### Exercise goal
Please put every line of the listing below into a numbered list, leaving out the blank lines.

### Records shown
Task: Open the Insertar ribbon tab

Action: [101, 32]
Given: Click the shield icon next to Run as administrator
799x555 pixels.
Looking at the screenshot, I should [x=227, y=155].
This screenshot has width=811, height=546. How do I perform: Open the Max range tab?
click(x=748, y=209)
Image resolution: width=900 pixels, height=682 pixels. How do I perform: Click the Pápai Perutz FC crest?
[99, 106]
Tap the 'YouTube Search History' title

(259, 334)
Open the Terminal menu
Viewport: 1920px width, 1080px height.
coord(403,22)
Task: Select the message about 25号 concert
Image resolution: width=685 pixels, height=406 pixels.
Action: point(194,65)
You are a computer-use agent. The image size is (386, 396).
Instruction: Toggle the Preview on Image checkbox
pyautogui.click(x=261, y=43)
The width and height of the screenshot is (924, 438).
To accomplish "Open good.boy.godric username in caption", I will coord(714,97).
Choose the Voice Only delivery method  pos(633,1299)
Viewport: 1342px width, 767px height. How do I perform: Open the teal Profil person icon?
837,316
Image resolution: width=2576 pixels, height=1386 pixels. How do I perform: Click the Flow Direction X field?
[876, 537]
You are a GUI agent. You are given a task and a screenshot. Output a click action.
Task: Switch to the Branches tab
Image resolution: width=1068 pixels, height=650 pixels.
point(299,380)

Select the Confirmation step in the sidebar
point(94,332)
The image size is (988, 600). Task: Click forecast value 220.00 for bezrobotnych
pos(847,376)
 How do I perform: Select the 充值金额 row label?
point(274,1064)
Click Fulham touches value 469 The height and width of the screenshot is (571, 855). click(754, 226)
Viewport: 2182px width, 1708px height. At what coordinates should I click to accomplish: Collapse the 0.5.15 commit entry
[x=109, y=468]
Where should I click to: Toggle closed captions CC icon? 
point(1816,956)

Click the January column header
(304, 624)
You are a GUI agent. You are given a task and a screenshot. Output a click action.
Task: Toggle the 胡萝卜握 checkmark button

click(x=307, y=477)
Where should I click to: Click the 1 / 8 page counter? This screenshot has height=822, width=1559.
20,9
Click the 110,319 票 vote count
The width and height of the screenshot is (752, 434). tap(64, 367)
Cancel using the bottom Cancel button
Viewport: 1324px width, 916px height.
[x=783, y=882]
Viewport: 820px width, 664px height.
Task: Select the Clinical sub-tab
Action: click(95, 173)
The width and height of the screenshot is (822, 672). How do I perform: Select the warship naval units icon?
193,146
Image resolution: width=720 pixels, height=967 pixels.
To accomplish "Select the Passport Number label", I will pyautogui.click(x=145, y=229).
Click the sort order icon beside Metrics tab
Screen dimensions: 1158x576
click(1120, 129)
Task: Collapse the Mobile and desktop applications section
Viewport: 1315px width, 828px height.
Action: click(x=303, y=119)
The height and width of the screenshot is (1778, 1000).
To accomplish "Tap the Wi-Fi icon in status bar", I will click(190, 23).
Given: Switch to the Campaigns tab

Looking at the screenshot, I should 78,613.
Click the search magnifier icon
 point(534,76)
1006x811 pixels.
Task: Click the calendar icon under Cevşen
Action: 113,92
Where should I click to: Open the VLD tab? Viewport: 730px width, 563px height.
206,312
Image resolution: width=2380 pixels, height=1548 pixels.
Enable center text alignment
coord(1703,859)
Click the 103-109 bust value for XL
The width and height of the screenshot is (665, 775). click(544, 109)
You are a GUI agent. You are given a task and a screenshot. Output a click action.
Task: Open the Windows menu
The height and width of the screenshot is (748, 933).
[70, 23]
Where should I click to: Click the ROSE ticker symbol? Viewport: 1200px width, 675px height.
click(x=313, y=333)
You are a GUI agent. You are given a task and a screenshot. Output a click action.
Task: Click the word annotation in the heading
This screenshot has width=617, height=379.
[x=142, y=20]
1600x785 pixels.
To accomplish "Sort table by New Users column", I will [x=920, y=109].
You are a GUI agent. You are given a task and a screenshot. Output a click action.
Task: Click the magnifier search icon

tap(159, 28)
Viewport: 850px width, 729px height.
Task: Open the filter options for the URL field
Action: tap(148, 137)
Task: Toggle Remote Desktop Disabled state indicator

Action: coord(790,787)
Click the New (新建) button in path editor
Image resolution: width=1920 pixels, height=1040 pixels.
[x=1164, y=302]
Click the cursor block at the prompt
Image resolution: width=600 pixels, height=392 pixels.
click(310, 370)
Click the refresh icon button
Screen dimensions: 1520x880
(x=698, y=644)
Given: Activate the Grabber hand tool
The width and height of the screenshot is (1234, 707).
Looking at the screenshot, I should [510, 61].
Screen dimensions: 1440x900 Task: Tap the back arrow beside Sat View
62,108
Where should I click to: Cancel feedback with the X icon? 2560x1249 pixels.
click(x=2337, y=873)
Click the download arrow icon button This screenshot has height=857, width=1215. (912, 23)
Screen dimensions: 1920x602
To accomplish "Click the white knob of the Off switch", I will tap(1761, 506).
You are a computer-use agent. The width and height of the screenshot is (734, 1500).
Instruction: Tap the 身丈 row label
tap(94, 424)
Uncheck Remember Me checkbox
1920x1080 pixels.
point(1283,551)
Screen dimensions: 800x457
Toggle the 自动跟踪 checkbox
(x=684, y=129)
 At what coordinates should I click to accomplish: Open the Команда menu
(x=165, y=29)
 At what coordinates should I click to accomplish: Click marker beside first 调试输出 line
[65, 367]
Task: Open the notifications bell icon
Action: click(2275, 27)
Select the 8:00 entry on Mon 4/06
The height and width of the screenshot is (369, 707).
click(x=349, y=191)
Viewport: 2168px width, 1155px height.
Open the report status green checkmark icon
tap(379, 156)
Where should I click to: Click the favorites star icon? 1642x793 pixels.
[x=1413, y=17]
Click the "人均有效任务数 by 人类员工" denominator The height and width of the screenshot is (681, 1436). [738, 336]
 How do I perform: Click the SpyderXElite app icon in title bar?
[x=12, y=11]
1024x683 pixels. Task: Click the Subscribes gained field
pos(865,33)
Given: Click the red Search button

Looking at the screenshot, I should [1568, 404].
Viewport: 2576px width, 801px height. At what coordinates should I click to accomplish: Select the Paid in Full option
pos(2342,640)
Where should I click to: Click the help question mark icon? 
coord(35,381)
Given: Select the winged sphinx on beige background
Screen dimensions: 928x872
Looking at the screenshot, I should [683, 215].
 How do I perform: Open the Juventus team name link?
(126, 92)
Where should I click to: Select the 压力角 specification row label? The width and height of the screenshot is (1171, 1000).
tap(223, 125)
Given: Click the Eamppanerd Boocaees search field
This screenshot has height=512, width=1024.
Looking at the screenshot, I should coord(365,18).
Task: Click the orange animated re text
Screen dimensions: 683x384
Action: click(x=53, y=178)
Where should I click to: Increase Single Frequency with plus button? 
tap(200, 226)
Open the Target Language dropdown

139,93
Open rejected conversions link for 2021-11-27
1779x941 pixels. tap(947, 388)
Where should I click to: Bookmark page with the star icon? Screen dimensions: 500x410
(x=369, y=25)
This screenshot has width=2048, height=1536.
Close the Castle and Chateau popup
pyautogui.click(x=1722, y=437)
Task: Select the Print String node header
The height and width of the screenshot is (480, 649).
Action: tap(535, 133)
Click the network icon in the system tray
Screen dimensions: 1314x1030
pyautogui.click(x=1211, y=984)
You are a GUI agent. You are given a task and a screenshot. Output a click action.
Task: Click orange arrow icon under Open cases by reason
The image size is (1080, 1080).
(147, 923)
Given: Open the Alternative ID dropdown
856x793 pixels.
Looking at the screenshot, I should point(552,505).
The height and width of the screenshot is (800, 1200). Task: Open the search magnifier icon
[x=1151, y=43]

### Solved problem
1. Task: Open the Insertar ribbon tab
2. Action: [101, 32]
3. Given: Click the shield icon next to Run as administrator
4. 799x555 pixels.
5. Looking at the screenshot, I should [x=227, y=155].
6. This screenshot has width=811, height=546. How do I perform: Open the Max range tab?
7. click(x=748, y=209)
8. Image resolution: width=900 pixels, height=682 pixels. How do I perform: Click the Pápai Perutz FC crest?
9. [99, 106]
10. Tap the 'YouTube Search History' title
11. (259, 334)
12. Open the Terminal menu
13. Viewport: 1920px width, 1080px height.
14. coord(403,22)
15. Task: Select the message about 25号 concert
16. Image resolution: width=685 pixels, height=406 pixels.
17. Action: point(194,65)
18. You are a computer-use agent. The image size is (386, 396).
19. Instruction: Toggle the Preview on Image checkbox
20. pyautogui.click(x=261, y=43)
21. The width and height of the screenshot is (924, 438).
22. To accomplish "Open good.boy.godric username in caption", I will coord(714,97).
23. Choose the Voice Only delivery method  pos(633,1299)
24. Viewport: 1342px width, 767px height. How do I perform: Open the teal Profil person icon?
25. 837,316
26. Image resolution: width=2576 pixels, height=1386 pixels. How do I perform: Click the Flow Direction X field?
27. [876, 537]
28. You are a GUI agent. You are given a task and a screenshot. Output a click action.
29. Task: Switch to the Branches tab
30. Image resolution: width=1068 pixels, height=650 pixels.
31. point(299,380)
32. Select the Confirmation step in the sidebar
33. point(94,332)
34. The image size is (988, 600). Task: Click forecast value 220.00 for bezrobotnych
35. pos(847,376)
36.  How do I perform: Select the 充值金额 row label?
37. point(274,1064)
38. Click Fulham touches value 469 The height and width of the screenshot is (571, 855). click(754, 226)
39. Viewport: 2182px width, 1708px height. At what coordinates should I click to accomplish: Collapse the 0.5.15 commit entry
40. [x=109, y=468]
41. Where should I click to: Toggle closed captions CC icon? 
42. point(1816,956)
43. Click the January column header
44. (304, 624)
45. You are a GUI agent. You are given a task and a screenshot. Output a click action.
46. Task: Toggle the 胡萝卜握 checkmark button
47. click(x=307, y=477)
48. Where should I click to: Click the 1 / 8 page counter? This screenshot has height=822, width=1559.
49. 20,9
50. Click the 110,319 票 vote count
51. The width and height of the screenshot is (752, 434). tap(64, 367)
52. Cancel using the bottom Cancel button
53. Viewport: 1324px width, 916px height.
54. [x=783, y=882]
55. Viewport: 820px width, 664px height.
56. Task: Select the Clinical sub-tab
57. Action: click(95, 173)
58. The width and height of the screenshot is (822, 672). How do I perform: Select the warship naval units icon?
59. 193,146
60. Image resolution: width=720 pixels, height=967 pixels.
61. To accomplish "Select the Passport Number label", I will pyautogui.click(x=145, y=229).
62. Click the sort order icon beside Metrics tab
63. Screen dimensions: 1158x576
64. click(1120, 129)
65. Task: Collapse the Mobile and desktop applications section
66. Viewport: 1315px width, 828px height.
67. Action: click(x=303, y=119)
68. The height and width of the screenshot is (1778, 1000).
69. To accomplish "Tap the Wi-Fi icon in status bar", I will click(190, 23).
70. Given: Switch to the Campaigns tab
71. Looking at the screenshot, I should 78,613.
72. Click the search magnifier icon
73.  point(534,76)
74. 1006x811 pixels.
75. Task: Click the calendar icon under Cevşen
76. Action: 113,92
77. Where should I click to: Open the VLD tab? Viewport: 730px width, 563px height.
78. 206,312
79. Image resolution: width=2380 pixels, height=1548 pixels.
80. Enable center text alignment
81. coord(1703,859)
82. Click the 103-109 bust value for XL
83. The width and height of the screenshot is (665, 775). click(544, 109)
84. You are a GUI agent. You are given a task and a screenshot. Output a click action.
85. Task: Open the Windows menu
86. The height and width of the screenshot is (748, 933).
87. [70, 23]
88. Where should I click to: Click the ROSE ticker symbol? Viewport: 1200px width, 675px height.
89. click(x=313, y=333)
90. You are a GUI agent. You are given a task and a screenshot. Output a click action.
91. Task: Click the word annotation in the heading
92. This screenshot has width=617, height=379.
93. [x=142, y=20]
94. 1600x785 pixels.
95. To accomplish "Sort table by New Users column", I will [x=920, y=109].
96. You are a GUI agent. You are given a task and a screenshot. Output a click action.
97. Task: Click the magnifier search icon
98. tap(159, 28)
99. Viewport: 850px width, 729px height.
100. Task: Open the filter options for the URL field
101. Action: tap(148, 137)
102. Task: Toggle Remote Desktop Disabled state indicator
103. Action: coord(790,787)
104. Click the New (新建) button in path editor
105. Image resolution: width=1920 pixels, height=1040 pixels.
106. [x=1164, y=302]
107. Click the cursor block at the prompt
108. Image resolution: width=600 pixels, height=392 pixels.
109. click(310, 370)
110. Click the refresh icon button
111. Screen dimensions: 1520x880
112. (x=698, y=644)
113. Given: Activate the Grabber hand tool
114. The width and height of the screenshot is (1234, 707).
115. Looking at the screenshot, I should [510, 61].
116. Screen dimensions: 1440x900 Task: Tap the back arrow beside Sat View
117. 62,108
118. Where should I click to: Cancel feedback with the X icon? 2560x1249 pixels.
119. click(x=2337, y=873)
120. Click the download arrow icon button This screenshot has height=857, width=1215. (912, 23)
121. Screen dimensions: 1920x602
122. To accomplish "Click the white knob of the Off switch", I will tap(1761, 506).
123. You are a computer-use agent. The width and height of the screenshot is (734, 1500).
124. Instruction: Tap the 身丈 row label
125. tap(94, 424)
126. Uncheck Remember Me checkbox
127. 1920x1080 pixels.
128. point(1283,551)
129. Screen dimensions: 800x457
130. Toggle the 自动跟踪 checkbox
131. (x=684, y=129)
132.  At what coordinates should I click to accomplish: Open the Команда menu
133. (x=165, y=29)
134.  At what coordinates should I click to accomplish: Click marker beside first 调试输出 line
135. [65, 367]
136. Task: Open the notifications bell icon
137. Action: click(2275, 27)
138. Select the 8:00 entry on Mon 4/06
139. The height and width of the screenshot is (369, 707).
140. click(x=349, y=191)
141. Viewport: 2168px width, 1155px height.
142. Open the report status green checkmark icon
143. tap(379, 156)
144. Where should I click to: Click the favorites star icon? 1642x793 pixels.
145. [x=1413, y=17]
146. Click the "人均有效任务数 by 人类员工" denominator The height and width of the screenshot is (681, 1436). [738, 336]
147.  How do I perform: Click the SpyderXElite app icon in title bar?
148. [x=12, y=11]
149. 1024x683 pixels. Task: Click the Subscribes gained field
150. pos(865,33)
151. Given: Click the red Search button
152. Looking at the screenshot, I should [1568, 404].
153. Viewport: 2576px width, 801px height. At what coordinates should I click to accomplish: Select the Paid in Full option
154. pos(2342,640)
155. Where should I click to: Click the help question mark icon? 
156. coord(35,381)
157. Given: Select the winged sphinx on beige background
158. Screen dimensions: 928x872
159. Looking at the screenshot, I should [683, 215].
160.  How do I perform: Open the Juventus team name link?
161. (126, 92)
162. Where should I click to: Select the 压力角 specification row label? The width and height of the screenshot is (1171, 1000).
163. tap(223, 125)
164. Given: Click the Eamppanerd Boocaees search field
165. This screenshot has height=512, width=1024.
166. Looking at the screenshot, I should coord(365,18).
167. Task: Click the orange animated re text
168. Screen dimensions: 683x384
169. Action: click(x=53, y=178)
170. Where should I click to: Increase Single Frequency with plus button? 
171. tap(200, 226)
172. Open the Target Language dropdown
173. 139,93
174. Open rejected conversions link for 2021-11-27
175. 1779x941 pixels. tap(947, 388)
176. Where should I click to: Bookmark page with the star icon? Screen dimensions: 500x410
177. (x=369, y=25)
178. This screenshot has width=2048, height=1536.
179. Close the Castle and Chateau popup
180. pyautogui.click(x=1722, y=437)
181. Task: Select the Print String node header
182. The height and width of the screenshot is (480, 649).
183. Action: tap(535, 133)
184. Click the network icon in the system tray
185. Screen dimensions: 1314x1030
186. pyautogui.click(x=1211, y=984)
187. You are a GUI agent. You are given a task and a screenshot. Output a click action.
188. Task: Click orange arrow icon under Open cases by reason
189. The image size is (1080, 1080).
190. (147, 923)
191. Given: Open the Alternative ID dropdown
192. 856x793 pixels.
193. Looking at the screenshot, I should point(552,505).
194. The height and width of the screenshot is (800, 1200). Task: Open the search magnifier icon
195. [x=1151, y=43]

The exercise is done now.